The answer lies in The Moon is Square, Linda Posson’s debut novel
“The moon is square.”
“No, the moon is pointed.”
Nonsensical passwords whispered in the dark under a streetlight between strangers known to each other only by their codenames often spelled the difference between life and death for the men and women of the French Resistance.
Jacqueline Meyers could crank out best-selling whodunits set on the sites of Roman ruins, but when it came to solving a real mystery, she ventured into unknown territory to ferret out the truth about who betrayed France’s most celebrated Resistance hero.
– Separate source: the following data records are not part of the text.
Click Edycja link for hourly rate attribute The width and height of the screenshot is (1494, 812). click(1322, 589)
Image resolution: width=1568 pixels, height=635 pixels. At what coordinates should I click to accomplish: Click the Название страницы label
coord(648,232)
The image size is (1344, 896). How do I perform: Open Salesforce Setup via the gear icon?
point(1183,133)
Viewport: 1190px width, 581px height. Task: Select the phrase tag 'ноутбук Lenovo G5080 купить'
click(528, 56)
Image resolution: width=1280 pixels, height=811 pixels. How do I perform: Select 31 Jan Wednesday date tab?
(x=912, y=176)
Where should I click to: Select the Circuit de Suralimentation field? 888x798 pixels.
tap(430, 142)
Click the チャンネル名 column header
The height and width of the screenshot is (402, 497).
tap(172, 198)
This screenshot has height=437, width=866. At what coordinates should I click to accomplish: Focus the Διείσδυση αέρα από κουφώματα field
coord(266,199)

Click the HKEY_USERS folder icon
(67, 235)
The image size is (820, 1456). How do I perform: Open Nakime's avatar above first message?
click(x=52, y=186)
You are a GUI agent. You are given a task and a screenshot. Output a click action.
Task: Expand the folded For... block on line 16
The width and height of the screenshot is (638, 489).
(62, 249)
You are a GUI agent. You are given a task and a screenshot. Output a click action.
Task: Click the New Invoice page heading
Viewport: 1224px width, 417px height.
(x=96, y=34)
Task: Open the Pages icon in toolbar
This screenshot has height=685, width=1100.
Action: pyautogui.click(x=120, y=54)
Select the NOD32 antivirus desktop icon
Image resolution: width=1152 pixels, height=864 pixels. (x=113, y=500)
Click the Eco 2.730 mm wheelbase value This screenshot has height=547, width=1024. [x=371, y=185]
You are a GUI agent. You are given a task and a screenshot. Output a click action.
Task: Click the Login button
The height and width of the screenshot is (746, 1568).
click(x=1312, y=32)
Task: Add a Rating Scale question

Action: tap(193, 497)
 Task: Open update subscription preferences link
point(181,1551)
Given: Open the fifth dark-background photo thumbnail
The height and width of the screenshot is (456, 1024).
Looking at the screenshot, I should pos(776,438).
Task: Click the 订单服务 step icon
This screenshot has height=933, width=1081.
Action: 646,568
The Moon is Square is a story within a story. The past becomes entangled with the present in profound and unexpected ways as Jacqueline and her French confidante Simi trace Jean Moulin’s footsteps through real and imaginary events in a tale of war, love, loss, and discovery. Woven into the tapestry of the historical plot are softer threads of Provencal village life–a drunkard’s tale, Jacqueline’s search for her French birth parents, and her unanticipated romantic dilemma.
Francophiles, French Resistance buffs, and Upmarket and Historical Fiction readers may enjoy The Moon is Square. Think Kristin Hannah’s The Nightingale, Rhys Bowen’s The Tuscan Child, Mark Sullivan’s Beneath a Scarlet Sky, and Martin Walker’s Inspector Bruno series.